Он берет телефон. Лиз еще наверняка не включила свой, но ей надо дать знать, что сегодня магазин откроет он.

“Привет, это Лиз, оставьте ваше сообщение”. Ему до сих пор иногда странно бывает слышать напористый, урезанный по частотам голос в отрыве от ее подвижной и очень неординарной физиономии под спутанной копной седых волос (она, по ее словам, из тех женщин, которым удается быть красивыми без оглядки на других – но удается это, надо понимать, лишь обладательницам внушительного горбатого носа и большого рта с тонкими губами).

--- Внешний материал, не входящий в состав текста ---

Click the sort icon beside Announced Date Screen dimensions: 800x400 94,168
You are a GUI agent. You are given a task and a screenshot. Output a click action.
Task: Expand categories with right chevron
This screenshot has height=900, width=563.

Баррет сообщает ее голосовой почте (или на нее):

“Привет, я сегодня буду пораньше, так что вы там с Эндрю, если хотите еще потискаться, вперед. Можете не торопиться, я открою. Да к тому же вряд ли сегодня будет много народу. Пока”.

Эндрю. Самое идеальное создание среди близких знакомых Баррета, грациозный и загадочный, как фигура с фриза Парфенона, единственный его опыт соприкосновения с красотой высшего порядка. Если Баррет когда-либо раньше ощущал божественное присутствие в своей жизни, то только благодаря Эндрю.

В голове у Баррета назойливой мухой вьется озарение: а не потому ли так легко ушел от него последний бойфренд, что почуял, как важен для него Эндрю, о котором он ни разу – ни разу! – бойфренду не обмолвился? Может ли такое быть, что возлюбленному показалось, будто он служит Баррету лишь заменой, лишь досягаемым воплощением органичной, непринужденной красоты Эндрю, того самого Эндрю, который до сих пор служил Баррету и, возможно, всегда будет служить самым убедительным доказательством гениальности божественного замысла и заодно – необъяснимой Его (Ее?) тяги время от времени вкладывать в работу над очередным куском глины несравненно больше тщания, заботы о симметрии и деталях, чем выпадает большинству одушевленных творений?

Нет. Скорее всего, ничего такого не было. Тот парень, если честно, не отличался тонкостью интуиции, да и в том, как Баррет почитает Эндрю, нет ни намека на какое-то развитие. Баррет восхищается Эндрю, как другие восхищаются Фидиевым Аполлоном. Никто же не станет жить надеждой, что мраморная статуя сойдет с пьедестала и заключит его в объятия. И никто не бросает любовников за страсть к искусству, ведь так?

Одно дело завороженно любоваться луной, устремляться душой к волшебному хрустальному городу по ту сторону океана. И совсем другое – требовать от любовника, от того, с кем делишь постель, кто не убирает за собой использованные бумажные платки и может выпить с утра последний кофе в доме, чтобы он заменил тебе и луну, и волшебный город.

вернуться

8

Цитата из новеллы С. Беккета Worstward Ho (1983).